Items from a dataset:

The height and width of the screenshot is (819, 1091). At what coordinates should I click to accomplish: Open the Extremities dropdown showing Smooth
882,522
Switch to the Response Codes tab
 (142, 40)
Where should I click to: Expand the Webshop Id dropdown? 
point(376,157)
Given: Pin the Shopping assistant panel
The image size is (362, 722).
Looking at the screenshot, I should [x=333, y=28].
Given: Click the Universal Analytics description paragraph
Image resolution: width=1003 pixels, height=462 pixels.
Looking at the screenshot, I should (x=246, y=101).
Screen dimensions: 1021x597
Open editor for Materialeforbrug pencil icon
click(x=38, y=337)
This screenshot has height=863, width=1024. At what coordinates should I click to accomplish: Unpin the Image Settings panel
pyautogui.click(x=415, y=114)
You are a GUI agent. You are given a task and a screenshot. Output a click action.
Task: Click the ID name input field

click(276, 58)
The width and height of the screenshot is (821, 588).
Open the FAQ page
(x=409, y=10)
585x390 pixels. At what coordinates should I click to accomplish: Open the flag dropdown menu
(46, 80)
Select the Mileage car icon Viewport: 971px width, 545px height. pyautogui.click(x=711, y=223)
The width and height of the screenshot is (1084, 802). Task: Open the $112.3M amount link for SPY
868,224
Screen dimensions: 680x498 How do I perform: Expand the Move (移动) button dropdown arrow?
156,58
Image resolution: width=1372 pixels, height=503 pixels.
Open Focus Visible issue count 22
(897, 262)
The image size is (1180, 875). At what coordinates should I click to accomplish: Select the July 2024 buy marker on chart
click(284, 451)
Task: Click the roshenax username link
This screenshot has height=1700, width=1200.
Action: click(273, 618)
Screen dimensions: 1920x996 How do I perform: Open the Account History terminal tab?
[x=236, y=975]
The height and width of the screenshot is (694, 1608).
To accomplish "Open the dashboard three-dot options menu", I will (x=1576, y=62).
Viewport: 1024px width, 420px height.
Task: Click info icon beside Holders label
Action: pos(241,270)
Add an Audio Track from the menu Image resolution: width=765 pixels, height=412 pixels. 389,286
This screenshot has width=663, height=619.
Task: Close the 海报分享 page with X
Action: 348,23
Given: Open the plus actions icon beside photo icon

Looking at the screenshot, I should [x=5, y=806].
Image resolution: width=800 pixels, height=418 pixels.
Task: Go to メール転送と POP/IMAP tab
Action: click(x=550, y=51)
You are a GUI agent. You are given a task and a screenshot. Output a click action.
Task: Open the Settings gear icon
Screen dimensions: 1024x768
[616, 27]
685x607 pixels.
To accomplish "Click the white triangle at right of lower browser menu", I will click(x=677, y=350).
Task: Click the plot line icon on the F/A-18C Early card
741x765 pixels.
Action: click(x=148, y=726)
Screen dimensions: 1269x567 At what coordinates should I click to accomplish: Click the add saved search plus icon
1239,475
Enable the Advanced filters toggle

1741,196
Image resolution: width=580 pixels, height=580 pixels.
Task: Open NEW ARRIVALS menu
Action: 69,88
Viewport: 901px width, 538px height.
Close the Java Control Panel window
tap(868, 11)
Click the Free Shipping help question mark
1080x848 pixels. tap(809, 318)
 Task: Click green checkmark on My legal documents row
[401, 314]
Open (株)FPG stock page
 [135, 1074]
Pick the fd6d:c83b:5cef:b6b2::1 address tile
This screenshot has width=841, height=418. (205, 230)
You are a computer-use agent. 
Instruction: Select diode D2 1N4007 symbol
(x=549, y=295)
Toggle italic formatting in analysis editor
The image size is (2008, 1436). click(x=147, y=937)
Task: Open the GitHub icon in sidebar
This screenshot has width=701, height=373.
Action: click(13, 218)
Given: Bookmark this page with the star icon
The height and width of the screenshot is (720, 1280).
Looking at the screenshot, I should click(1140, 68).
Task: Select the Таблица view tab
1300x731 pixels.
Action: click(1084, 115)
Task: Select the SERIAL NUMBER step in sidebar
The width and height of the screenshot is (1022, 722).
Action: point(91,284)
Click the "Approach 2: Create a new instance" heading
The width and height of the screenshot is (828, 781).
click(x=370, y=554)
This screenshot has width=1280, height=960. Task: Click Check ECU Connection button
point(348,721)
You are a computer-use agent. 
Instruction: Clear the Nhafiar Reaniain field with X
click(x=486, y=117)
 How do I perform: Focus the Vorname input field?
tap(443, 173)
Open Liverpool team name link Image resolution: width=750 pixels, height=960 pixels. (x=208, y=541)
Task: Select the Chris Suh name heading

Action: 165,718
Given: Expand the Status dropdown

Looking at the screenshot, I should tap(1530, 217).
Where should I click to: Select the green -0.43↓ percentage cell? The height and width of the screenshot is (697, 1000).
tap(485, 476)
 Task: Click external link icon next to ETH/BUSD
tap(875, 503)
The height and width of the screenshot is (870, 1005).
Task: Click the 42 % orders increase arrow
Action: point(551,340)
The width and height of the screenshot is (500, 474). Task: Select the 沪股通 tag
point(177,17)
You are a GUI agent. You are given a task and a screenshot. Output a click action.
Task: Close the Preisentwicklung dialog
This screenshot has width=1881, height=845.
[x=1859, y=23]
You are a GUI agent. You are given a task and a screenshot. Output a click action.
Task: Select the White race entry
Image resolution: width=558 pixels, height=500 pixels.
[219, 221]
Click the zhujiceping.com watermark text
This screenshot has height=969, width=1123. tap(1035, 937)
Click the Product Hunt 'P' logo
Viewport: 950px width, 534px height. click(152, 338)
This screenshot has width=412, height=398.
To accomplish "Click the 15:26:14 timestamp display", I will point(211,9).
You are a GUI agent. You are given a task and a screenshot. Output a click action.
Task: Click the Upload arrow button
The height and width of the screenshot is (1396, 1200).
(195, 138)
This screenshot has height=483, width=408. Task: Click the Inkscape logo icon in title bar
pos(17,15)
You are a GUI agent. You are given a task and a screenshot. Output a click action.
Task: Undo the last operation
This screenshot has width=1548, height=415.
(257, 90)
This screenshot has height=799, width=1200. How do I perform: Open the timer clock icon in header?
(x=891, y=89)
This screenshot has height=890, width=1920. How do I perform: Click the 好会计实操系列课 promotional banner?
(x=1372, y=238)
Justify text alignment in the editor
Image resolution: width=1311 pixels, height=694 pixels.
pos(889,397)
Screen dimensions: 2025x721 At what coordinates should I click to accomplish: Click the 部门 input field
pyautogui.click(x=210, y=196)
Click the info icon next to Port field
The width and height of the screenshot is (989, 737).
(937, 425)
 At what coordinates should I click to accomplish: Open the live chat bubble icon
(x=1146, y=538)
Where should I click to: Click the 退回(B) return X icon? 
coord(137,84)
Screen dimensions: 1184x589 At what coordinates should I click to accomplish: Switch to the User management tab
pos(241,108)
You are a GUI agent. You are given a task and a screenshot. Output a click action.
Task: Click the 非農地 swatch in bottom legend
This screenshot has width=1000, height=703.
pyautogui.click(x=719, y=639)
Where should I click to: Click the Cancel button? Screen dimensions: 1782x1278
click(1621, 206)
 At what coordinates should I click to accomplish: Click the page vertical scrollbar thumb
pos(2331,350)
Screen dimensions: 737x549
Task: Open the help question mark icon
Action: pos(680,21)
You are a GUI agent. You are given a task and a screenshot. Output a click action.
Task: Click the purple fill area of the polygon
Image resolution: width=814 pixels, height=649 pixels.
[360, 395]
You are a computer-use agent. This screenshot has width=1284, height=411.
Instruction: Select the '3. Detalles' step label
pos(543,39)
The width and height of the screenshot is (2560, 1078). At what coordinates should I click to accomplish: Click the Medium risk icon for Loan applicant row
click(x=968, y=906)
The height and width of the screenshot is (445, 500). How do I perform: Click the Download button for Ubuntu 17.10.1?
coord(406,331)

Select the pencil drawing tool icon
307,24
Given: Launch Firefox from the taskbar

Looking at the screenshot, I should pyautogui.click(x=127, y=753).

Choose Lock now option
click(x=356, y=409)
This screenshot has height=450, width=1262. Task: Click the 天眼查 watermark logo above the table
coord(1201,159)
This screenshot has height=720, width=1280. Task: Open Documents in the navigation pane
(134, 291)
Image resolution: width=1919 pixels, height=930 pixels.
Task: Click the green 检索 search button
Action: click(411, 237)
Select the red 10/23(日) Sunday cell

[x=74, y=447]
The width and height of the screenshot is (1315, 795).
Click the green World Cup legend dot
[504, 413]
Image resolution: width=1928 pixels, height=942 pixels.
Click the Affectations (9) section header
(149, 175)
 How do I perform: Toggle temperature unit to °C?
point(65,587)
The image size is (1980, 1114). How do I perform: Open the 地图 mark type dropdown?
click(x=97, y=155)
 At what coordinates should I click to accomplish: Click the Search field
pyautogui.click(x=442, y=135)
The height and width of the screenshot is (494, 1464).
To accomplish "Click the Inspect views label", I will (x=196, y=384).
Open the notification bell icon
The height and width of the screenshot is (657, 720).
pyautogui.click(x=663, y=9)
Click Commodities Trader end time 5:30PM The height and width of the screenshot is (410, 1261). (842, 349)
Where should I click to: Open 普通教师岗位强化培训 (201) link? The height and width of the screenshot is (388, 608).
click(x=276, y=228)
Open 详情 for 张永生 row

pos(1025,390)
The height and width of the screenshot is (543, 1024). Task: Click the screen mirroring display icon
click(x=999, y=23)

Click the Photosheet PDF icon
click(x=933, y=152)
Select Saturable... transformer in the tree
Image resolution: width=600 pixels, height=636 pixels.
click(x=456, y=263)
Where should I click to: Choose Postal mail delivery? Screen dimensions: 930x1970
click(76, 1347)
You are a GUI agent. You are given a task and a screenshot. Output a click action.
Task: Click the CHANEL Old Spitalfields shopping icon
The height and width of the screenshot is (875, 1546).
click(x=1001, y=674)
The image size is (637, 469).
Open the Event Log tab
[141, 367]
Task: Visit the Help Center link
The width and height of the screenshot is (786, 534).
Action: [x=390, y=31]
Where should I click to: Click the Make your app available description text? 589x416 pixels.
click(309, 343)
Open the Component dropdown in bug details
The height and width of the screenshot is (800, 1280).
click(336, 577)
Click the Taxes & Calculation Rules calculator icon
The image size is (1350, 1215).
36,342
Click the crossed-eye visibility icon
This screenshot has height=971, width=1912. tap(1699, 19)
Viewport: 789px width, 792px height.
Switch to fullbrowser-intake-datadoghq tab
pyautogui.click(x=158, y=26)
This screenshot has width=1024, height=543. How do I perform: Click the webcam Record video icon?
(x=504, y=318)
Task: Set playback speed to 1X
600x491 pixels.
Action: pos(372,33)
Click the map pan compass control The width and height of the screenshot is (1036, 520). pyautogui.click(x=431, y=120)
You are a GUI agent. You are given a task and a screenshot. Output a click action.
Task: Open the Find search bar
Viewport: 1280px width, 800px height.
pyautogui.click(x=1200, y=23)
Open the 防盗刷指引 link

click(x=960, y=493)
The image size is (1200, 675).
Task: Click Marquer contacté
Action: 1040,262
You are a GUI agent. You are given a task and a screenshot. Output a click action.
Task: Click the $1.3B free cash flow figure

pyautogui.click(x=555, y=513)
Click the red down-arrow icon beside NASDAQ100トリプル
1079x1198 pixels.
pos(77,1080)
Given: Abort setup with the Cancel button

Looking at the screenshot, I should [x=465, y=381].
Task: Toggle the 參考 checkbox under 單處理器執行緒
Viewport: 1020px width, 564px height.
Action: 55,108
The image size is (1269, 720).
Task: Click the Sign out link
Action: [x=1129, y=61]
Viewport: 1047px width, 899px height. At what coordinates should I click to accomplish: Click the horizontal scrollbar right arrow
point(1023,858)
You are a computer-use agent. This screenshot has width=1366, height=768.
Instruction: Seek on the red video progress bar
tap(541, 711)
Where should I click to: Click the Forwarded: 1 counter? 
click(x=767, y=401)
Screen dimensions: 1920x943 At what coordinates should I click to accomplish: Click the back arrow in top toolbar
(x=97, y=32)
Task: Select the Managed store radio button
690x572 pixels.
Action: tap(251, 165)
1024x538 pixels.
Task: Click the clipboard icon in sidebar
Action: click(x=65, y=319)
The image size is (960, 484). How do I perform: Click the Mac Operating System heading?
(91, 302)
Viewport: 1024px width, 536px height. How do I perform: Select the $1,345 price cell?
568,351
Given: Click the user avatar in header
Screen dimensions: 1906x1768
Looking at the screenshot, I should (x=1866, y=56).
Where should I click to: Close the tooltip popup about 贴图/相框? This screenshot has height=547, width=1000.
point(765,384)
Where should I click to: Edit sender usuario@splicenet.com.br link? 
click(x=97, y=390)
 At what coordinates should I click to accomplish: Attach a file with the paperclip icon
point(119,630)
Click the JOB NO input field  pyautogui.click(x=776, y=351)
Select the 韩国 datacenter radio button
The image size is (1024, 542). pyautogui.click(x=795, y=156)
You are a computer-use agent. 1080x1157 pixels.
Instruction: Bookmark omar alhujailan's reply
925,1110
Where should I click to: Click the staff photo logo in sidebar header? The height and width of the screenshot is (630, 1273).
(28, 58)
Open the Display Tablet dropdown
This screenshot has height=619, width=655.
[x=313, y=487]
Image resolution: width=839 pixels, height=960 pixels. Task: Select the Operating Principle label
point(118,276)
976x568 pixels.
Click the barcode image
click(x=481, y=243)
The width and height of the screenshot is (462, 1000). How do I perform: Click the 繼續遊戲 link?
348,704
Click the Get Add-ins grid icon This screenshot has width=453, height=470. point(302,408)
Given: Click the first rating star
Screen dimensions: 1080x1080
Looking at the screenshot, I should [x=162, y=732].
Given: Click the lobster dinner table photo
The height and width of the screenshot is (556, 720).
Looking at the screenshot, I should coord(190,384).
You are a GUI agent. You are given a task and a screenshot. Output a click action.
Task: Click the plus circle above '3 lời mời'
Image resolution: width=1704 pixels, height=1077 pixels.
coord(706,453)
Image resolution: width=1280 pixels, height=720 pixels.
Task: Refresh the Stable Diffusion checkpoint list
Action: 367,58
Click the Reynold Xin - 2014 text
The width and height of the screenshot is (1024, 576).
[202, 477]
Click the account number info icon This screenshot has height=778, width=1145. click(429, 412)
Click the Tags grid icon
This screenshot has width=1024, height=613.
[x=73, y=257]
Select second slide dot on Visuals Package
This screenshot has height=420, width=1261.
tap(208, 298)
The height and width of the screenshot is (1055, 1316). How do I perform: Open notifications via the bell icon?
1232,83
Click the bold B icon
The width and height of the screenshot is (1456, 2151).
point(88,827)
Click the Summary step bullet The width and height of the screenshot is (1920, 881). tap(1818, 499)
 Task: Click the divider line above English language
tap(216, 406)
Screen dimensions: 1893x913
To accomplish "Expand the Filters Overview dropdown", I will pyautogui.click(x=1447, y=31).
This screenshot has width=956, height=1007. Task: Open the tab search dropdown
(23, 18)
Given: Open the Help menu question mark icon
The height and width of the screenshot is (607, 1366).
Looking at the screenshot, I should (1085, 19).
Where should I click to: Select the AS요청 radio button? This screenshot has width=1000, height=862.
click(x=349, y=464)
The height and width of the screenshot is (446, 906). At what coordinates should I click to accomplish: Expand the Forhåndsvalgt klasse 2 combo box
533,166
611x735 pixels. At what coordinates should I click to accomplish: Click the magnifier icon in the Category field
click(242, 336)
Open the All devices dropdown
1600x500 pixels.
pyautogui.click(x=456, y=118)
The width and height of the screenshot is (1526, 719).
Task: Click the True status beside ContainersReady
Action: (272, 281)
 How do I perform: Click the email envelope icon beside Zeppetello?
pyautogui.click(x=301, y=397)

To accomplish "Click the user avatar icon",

WHAT YOU ARE ASKED TO DO: Return, from the data above, each line in which the string "star" appears.

WRITTEN RESPONSE:
Given: Bookmark this page with the star icon
Given: Click the first rating star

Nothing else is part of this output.